Records shown:
★ ★ ★

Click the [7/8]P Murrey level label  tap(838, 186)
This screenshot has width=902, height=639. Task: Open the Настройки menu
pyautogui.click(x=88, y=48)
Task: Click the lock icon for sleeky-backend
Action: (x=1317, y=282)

★ ★ ★

Write the entries out again, exactly and completely.

Answer box:
Click the [7/8]P Murrey level label  tap(838, 186)
This screenshot has width=902, height=639. Task: Open the Настройки menu
pyautogui.click(x=88, y=48)
Task: Click the lock icon for sleeky-backend
Action: (x=1317, y=282)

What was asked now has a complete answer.